>> Begin

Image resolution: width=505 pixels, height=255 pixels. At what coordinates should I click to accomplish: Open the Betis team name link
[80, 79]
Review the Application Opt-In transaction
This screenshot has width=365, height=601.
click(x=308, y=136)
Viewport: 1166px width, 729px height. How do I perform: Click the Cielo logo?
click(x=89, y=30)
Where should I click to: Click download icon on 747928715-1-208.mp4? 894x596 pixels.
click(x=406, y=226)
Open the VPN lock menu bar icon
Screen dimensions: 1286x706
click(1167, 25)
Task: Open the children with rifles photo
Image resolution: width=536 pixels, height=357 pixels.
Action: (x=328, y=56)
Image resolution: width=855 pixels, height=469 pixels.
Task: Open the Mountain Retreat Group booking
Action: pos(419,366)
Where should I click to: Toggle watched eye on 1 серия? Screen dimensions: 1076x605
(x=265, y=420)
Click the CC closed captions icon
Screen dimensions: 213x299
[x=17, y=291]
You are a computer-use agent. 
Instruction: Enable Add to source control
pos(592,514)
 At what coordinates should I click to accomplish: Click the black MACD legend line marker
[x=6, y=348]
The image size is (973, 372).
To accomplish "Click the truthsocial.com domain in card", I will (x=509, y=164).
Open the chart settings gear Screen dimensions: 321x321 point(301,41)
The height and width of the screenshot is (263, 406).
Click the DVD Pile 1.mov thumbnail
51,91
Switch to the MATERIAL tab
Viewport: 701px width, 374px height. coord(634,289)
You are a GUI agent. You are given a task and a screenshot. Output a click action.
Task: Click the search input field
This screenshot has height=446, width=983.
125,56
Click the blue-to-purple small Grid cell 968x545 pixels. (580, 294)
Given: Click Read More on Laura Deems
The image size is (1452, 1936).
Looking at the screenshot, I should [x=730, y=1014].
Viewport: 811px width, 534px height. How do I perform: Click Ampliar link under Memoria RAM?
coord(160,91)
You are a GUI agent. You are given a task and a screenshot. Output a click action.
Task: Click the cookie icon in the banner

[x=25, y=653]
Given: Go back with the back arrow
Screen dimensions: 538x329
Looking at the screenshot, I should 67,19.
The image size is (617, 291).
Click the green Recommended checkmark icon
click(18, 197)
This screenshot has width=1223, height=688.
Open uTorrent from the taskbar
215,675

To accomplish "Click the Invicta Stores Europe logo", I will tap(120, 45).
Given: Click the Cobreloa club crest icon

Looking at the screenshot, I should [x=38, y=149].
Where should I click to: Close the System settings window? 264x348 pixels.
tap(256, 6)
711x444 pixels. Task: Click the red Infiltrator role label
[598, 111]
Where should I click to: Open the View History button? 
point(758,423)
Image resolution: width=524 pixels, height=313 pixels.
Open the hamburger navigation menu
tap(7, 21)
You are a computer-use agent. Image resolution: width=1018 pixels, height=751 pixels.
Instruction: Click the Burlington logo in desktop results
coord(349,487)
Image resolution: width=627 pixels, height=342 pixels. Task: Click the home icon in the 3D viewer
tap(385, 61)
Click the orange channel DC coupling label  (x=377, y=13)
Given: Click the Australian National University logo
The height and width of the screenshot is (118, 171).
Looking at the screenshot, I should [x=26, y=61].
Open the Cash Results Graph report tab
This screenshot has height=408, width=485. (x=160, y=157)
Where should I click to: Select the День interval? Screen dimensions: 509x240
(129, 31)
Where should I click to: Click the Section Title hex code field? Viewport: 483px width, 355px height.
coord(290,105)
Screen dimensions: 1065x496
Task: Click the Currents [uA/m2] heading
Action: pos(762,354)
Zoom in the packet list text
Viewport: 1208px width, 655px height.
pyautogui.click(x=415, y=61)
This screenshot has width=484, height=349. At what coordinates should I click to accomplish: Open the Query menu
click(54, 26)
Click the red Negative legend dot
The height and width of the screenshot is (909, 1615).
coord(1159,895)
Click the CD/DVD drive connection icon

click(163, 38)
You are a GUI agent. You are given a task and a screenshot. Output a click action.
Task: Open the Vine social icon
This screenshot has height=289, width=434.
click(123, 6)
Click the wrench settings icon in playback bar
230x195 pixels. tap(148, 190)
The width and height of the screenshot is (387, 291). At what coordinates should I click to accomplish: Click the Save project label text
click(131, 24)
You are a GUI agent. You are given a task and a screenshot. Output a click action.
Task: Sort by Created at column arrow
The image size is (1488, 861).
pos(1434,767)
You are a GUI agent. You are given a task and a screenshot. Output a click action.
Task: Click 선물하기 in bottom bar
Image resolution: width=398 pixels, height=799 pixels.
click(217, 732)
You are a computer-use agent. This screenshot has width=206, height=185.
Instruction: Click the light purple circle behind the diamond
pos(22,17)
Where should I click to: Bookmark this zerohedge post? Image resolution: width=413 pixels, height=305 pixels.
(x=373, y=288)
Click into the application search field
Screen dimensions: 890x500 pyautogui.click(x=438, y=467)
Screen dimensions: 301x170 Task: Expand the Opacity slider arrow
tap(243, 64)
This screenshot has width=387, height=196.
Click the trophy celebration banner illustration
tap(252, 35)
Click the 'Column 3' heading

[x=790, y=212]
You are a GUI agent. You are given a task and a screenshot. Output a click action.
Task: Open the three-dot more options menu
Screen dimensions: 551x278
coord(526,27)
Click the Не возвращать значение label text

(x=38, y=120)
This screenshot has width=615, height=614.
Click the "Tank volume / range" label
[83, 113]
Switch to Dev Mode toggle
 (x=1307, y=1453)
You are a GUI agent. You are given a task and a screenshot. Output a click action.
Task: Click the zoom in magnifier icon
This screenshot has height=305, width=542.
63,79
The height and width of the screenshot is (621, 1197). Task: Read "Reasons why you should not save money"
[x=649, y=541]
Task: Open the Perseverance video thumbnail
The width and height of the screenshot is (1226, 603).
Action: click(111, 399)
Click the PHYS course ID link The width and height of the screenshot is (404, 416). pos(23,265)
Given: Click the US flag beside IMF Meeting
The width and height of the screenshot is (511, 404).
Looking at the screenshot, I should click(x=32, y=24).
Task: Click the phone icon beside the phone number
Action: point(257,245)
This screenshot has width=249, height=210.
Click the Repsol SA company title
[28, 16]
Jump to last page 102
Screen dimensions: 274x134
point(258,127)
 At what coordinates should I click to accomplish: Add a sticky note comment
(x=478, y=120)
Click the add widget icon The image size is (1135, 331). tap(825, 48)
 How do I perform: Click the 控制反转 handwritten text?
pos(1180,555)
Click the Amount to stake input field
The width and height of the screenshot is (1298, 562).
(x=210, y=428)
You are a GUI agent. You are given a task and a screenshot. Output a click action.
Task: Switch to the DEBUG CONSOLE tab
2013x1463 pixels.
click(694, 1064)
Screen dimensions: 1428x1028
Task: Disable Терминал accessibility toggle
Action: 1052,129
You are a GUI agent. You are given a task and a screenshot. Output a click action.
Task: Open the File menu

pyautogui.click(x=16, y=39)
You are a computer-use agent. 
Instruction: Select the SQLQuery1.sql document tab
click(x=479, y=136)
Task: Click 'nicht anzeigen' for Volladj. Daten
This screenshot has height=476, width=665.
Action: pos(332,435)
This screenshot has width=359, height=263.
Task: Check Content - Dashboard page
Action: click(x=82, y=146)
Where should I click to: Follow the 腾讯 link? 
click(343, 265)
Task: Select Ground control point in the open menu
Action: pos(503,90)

>> End

TASK DETAILS: Rewrite all of the data above, replacing "GUI agent" with "screen assistant" wherever it occurs and leaving everything else unchanged.

REPLY:
Image resolution: width=505 pixels, height=255 pixels. At what coordinates should I click to accomplish: Open the Betis team name link
[80, 79]
Review the Application Opt-In transaction
This screenshot has width=365, height=601.
click(x=308, y=136)
Viewport: 1166px width, 729px height. How do I perform: Click the Cielo logo?
click(x=89, y=30)
Where should I click to: Click download icon on 747928715-1-208.mp4? 894x596 pixels.
click(x=406, y=226)
Open the VPN lock menu bar icon
Screen dimensions: 1286x706
click(1167, 25)
Task: Open the children with rifles photo
Image resolution: width=536 pixels, height=357 pixels.
Action: (x=328, y=56)
Image resolution: width=855 pixels, height=469 pixels.
Task: Open the Mountain Retreat Group booking
Action: pos(419,366)
Where should I click to: Toggle watched eye on 1 серия? Screen dimensions: 1076x605
(x=265, y=420)
Click the CC closed captions icon
Screen dimensions: 213x299
[x=17, y=291]
You are a computer-use agent. 
Instruction: Enable Add to source control
pos(592,514)
 At what coordinates should I click to accomplish: Click the black MACD legend line marker
[x=6, y=348]
The image size is (973, 372).
To accomplish "Click the truthsocial.com domain in card", I will (x=509, y=164).
Open the chart settings gear Screen dimensions: 321x321 point(301,41)
The height and width of the screenshot is (263, 406).
Click the DVD Pile 1.mov thumbnail
51,91
Switch to the MATERIAL tab
Viewport: 701px width, 374px height. coord(634,289)
You are a screen assistant. You are given a task and a screenshot. Output a click action.
Task: Click the search input field
This screenshot has height=446, width=983.
125,56
Click the blue-to-purple small Grid cell 968x545 pixels. (580, 294)
Given: Click Read More on Laura Deems
The image size is (1452, 1936).
Looking at the screenshot, I should [x=730, y=1014].
Viewport: 811px width, 534px height. How do I perform: Click Ampliar link under Memoria RAM?
coord(160,91)
You are a screen assistant. You are given a task and a screenshot. Output a click action.
Task: Click the cookie icon in the banner

[x=25, y=653]
Given: Go back with the back arrow
Screen dimensions: 538x329
Looking at the screenshot, I should 67,19.
The image size is (617, 291).
Click the green Recommended checkmark icon
click(18, 197)
This screenshot has width=1223, height=688.
Open uTorrent from the taskbar
215,675

To accomplish "Click the Invicta Stores Europe logo", I will tap(120, 45).
Given: Click the Cobreloa club crest icon

Looking at the screenshot, I should [x=38, y=149].
Where should I click to: Close the System settings window? 264x348 pixels.
tap(256, 6)
711x444 pixels. Task: Click the red Infiltrator role label
[598, 111]
Where should I click to: Open the View History button? 
point(758,423)
Image resolution: width=524 pixels, height=313 pixels.
Open the hamburger navigation menu
tap(7, 21)
You are a computer-use agent. Image resolution: width=1018 pixels, height=751 pixels.
Instruction: Click the Burlington logo in desktop results
coord(349,487)
Image resolution: width=627 pixels, height=342 pixels. Task: Click the home icon in the 3D viewer
tap(385, 61)
Click the orange channel DC coupling label  (x=377, y=13)
Given: Click the Australian National University logo
The height and width of the screenshot is (118, 171).
Looking at the screenshot, I should [x=26, y=61].
Open the Cash Results Graph report tab
This screenshot has height=408, width=485. (x=160, y=157)
Where should I click to: Select the День interval? Screen dimensions: 509x240
(129, 31)
Where should I click to: Click the Section Title hex code field? Viewport: 483px width, 355px height.
coord(290,105)
Screen dimensions: 1065x496
Task: Click the Currents [uA/m2] heading
Action: pos(762,354)
Zoom in the packet list text
Viewport: 1208px width, 655px height.
pyautogui.click(x=415, y=61)
This screenshot has width=484, height=349. At what coordinates should I click to accomplish: Open the Query menu
click(54, 26)
Click the red Negative legend dot
The height and width of the screenshot is (909, 1615).
coord(1159,895)
Click the CD/DVD drive connection icon

click(163, 38)
You are a screen assistant. You are given a task and a screenshot. Output a click action.
Task: Open the Vine social icon
This screenshot has height=289, width=434.
click(123, 6)
Click the wrench settings icon in playback bar
230x195 pixels. tap(148, 190)
The width and height of the screenshot is (387, 291). At what coordinates should I click to accomplish: Click the Save project label text
click(131, 24)
You are a screen assistant. You are given a task and a screenshot. Output a click action.
Task: Sort by Created at column arrow
The image size is (1488, 861).
pos(1434,767)
You are a screen assistant. You are given a task and a screenshot. Output a click action.
Task: Click 선물하기 in bottom bar
Image resolution: width=398 pixels, height=799 pixels.
click(217, 732)
You are a computer-use agent. This screenshot has width=206, height=185.
Instruction: Click the light purple circle behind the diamond
pos(22,17)
Where should I click to: Bookmark this zerohedge post? Image resolution: width=413 pixels, height=305 pixels.
(x=373, y=288)
Click into the application search field
Screen dimensions: 890x500 pyautogui.click(x=438, y=467)
Screen dimensions: 301x170 Task: Expand the Opacity slider arrow
tap(243, 64)
This screenshot has width=387, height=196.
Click the trophy celebration banner illustration
tap(252, 35)
Click the 'Column 3' heading

[x=790, y=212]
You are a screen assistant. You are given a task and a screenshot. Output a click action.
Task: Open the three-dot more options menu
Screen dimensions: 551x278
coord(526,27)
Click the Не возвращать значение label text

(x=38, y=120)
This screenshot has width=615, height=614.
Click the "Tank volume / range" label
[83, 113]
Switch to Dev Mode toggle
 (x=1307, y=1453)
You are a screen assistant. You are given a task and a screenshot. Output a click action.
Task: Click the zoom in magnifier icon
This screenshot has height=305, width=542.
63,79
The height and width of the screenshot is (621, 1197). Task: Read "Reasons why you should not save money"
[x=649, y=541]
Task: Open the Perseverance video thumbnail
The width and height of the screenshot is (1226, 603).
Action: click(111, 399)
Click the PHYS course ID link The width and height of the screenshot is (404, 416). pos(23,265)
Given: Click the US flag beside IMF Meeting
The width and height of the screenshot is (511, 404).
Looking at the screenshot, I should click(x=32, y=24).
Task: Click the phone icon beside the phone number
Action: point(257,245)
This screenshot has width=249, height=210.
Click the Repsol SA company title
[28, 16]
Jump to last page 102
Screen dimensions: 274x134
point(258,127)
 At what coordinates should I click to accomplish: Add a sticky note comment
(x=478, y=120)
Click the add widget icon The image size is (1135, 331). tap(825, 48)
 How do I perform: Click the 控制反转 handwritten text?
pos(1180,555)
Click the Amount to stake input field
The width and height of the screenshot is (1298, 562).
(x=210, y=428)
You are a screen assistant. You are given a task and a screenshot. Output a click action.
Task: Switch to the DEBUG CONSOLE tab
2013x1463 pixels.
click(694, 1064)
Screen dimensions: 1428x1028
Task: Disable Терминал accessibility toggle
Action: 1052,129
You are a screen assistant. You are given a task and a screenshot. Output a click action.
Task: Open the File menu

pyautogui.click(x=16, y=39)
You are a computer-use agent. 
Instruction: Select the SQLQuery1.sql document tab
click(x=479, y=136)
Task: Click 'nicht anzeigen' for Volladj. Daten
This screenshot has height=476, width=665.
Action: pos(332,435)
This screenshot has width=359, height=263.
Task: Check Content - Dashboard page
Action: click(x=82, y=146)
Where should I click to: Follow the 腾讯 link? 
click(343, 265)
Task: Select Ground control point in the open menu
Action: pos(503,90)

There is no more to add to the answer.